Qu’Allah nous porte nous et toi sur la Voie de la Rectitude car c’est la plus grande faveur !

« Et louange à Allah qui nous a enlevé la tristesse » (cf. Cor. 35, 31), qui nous a accordé après la veille un doux sommeil, et qui ne nous a pas voilé Ses Signes de noble espèce par les fruits ordinaires de la terre.
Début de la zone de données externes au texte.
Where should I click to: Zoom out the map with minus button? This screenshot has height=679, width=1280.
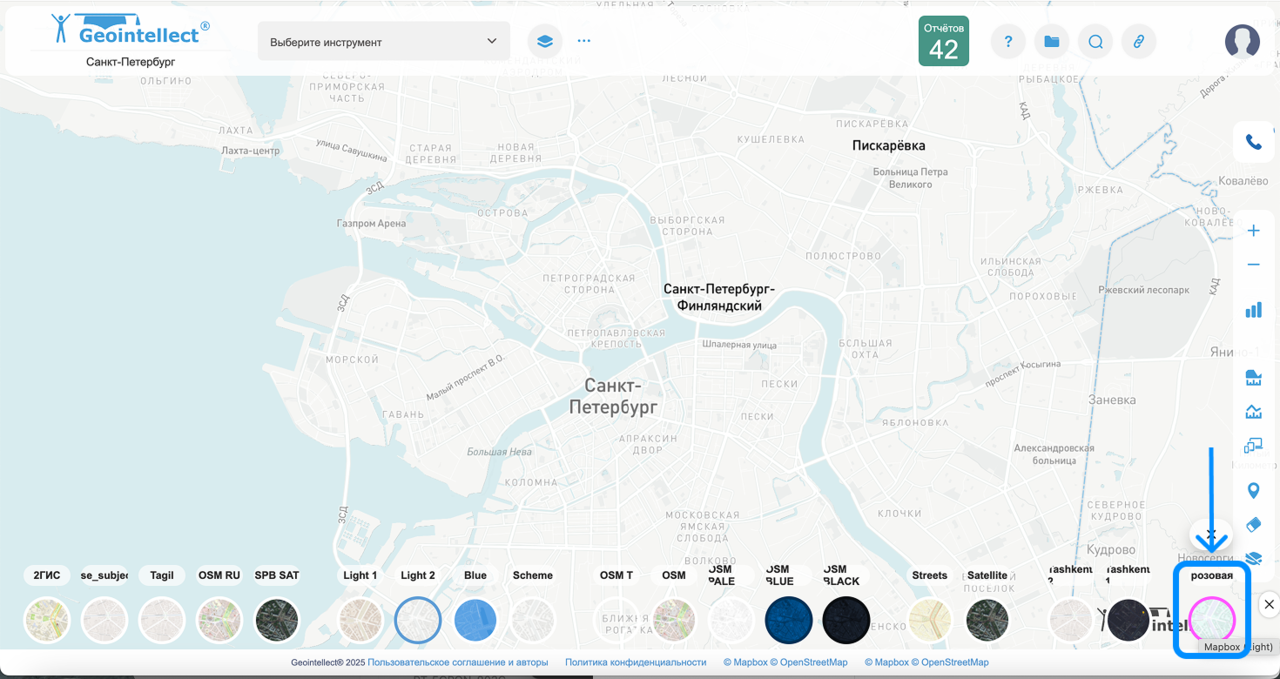tap(1253, 265)
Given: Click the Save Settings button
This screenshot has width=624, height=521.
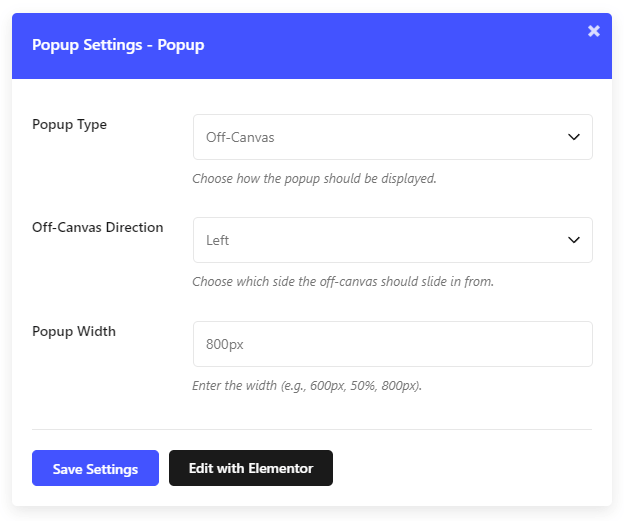Looking at the screenshot, I should click(96, 468).
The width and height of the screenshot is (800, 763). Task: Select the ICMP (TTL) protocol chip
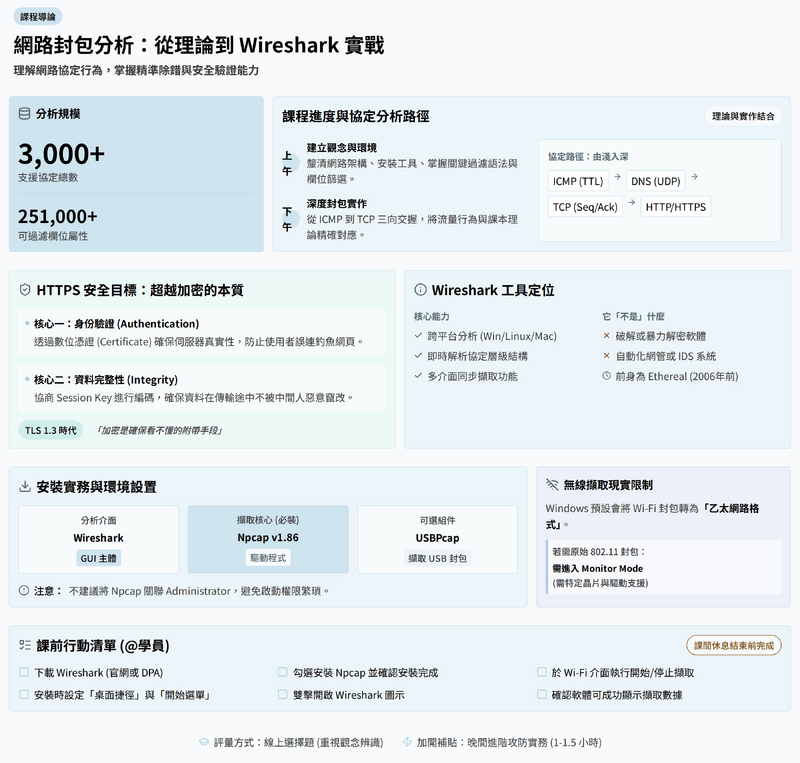(578, 181)
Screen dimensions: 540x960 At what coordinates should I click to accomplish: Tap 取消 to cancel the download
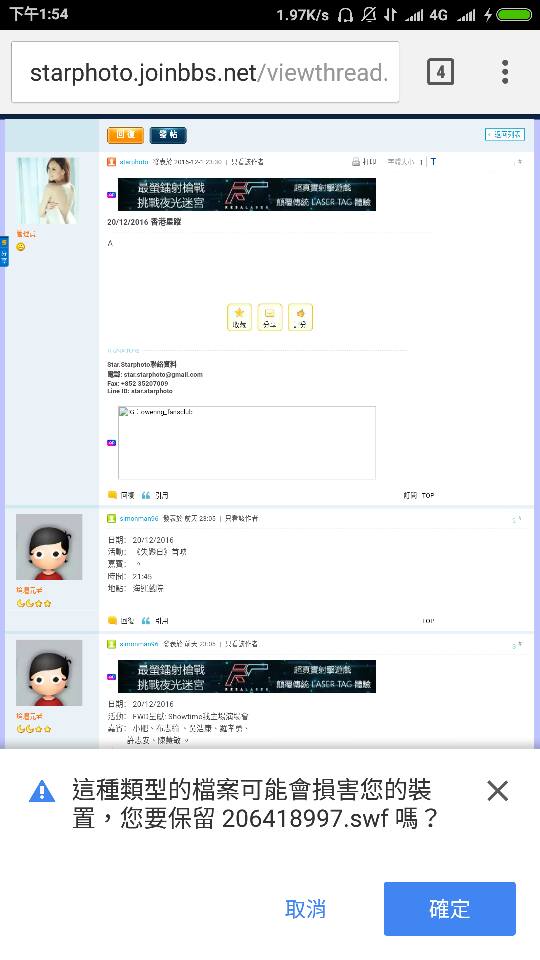(x=305, y=909)
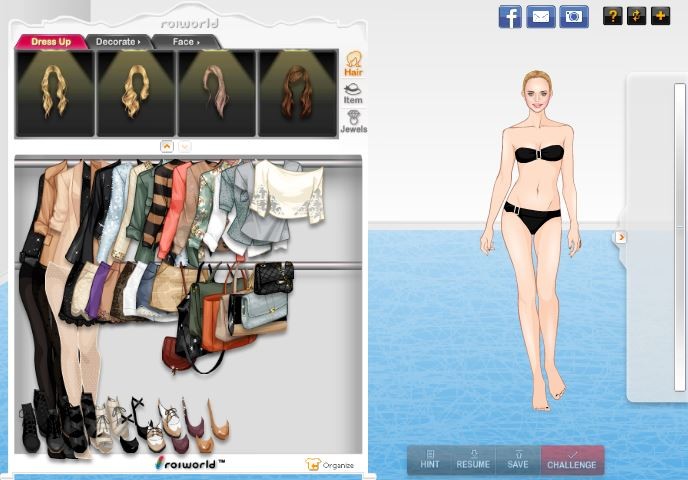Viewport: 688px width, 480px height.
Task: Choose the dark brown long hair thumbnail
Action: (298, 93)
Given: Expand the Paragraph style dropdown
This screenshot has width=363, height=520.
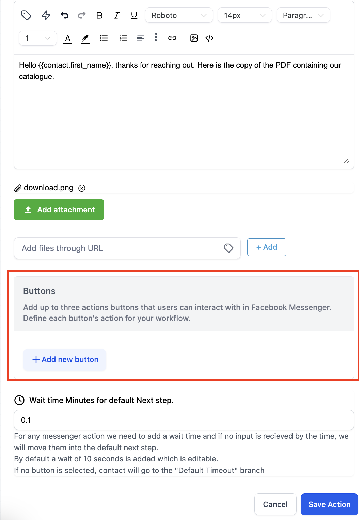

En vérité, Il est le Généreux par excellence, le Bienfaiteur, le Maître des faveurs et des grâces ! et qu’Allah prie sur notre Seigneur Mohammad qui a guidé vers cette Voie en secret et en public.


Et louange à Allah en tous les instants et tous les temps.


(6) Ouvrage dont on ne connait publiquement aucun manuscrit. Le Cheikh al-Akbar précise quelquefois (Cf. Futûhât, Introduction) que ce livre « est disposé en 300 chapitres et 3.000 maqâmât qui sont des secrets superposés ».

(7) Publié par Nyberg dans Kleiwete Schriften des Ibn al-Arabi, Brill, Leyde, 1919. Ce point est traité toutefois plus exactement dans les Tadbirât, ch. 21, publiés dans le même volume.


 


Traduit de l’arabe et annoté

par M. Vâlsan.



[Michel Vâlsan, La demeure du Cœur de l'invocateur et les secrets qui lui sont particuliers (extrait du livre Mawâqi’u-n-Nujûm), Revue Études Traditionnelles n° 389-390, Mai-Juin et Juil.-Août. 1965. p. 129].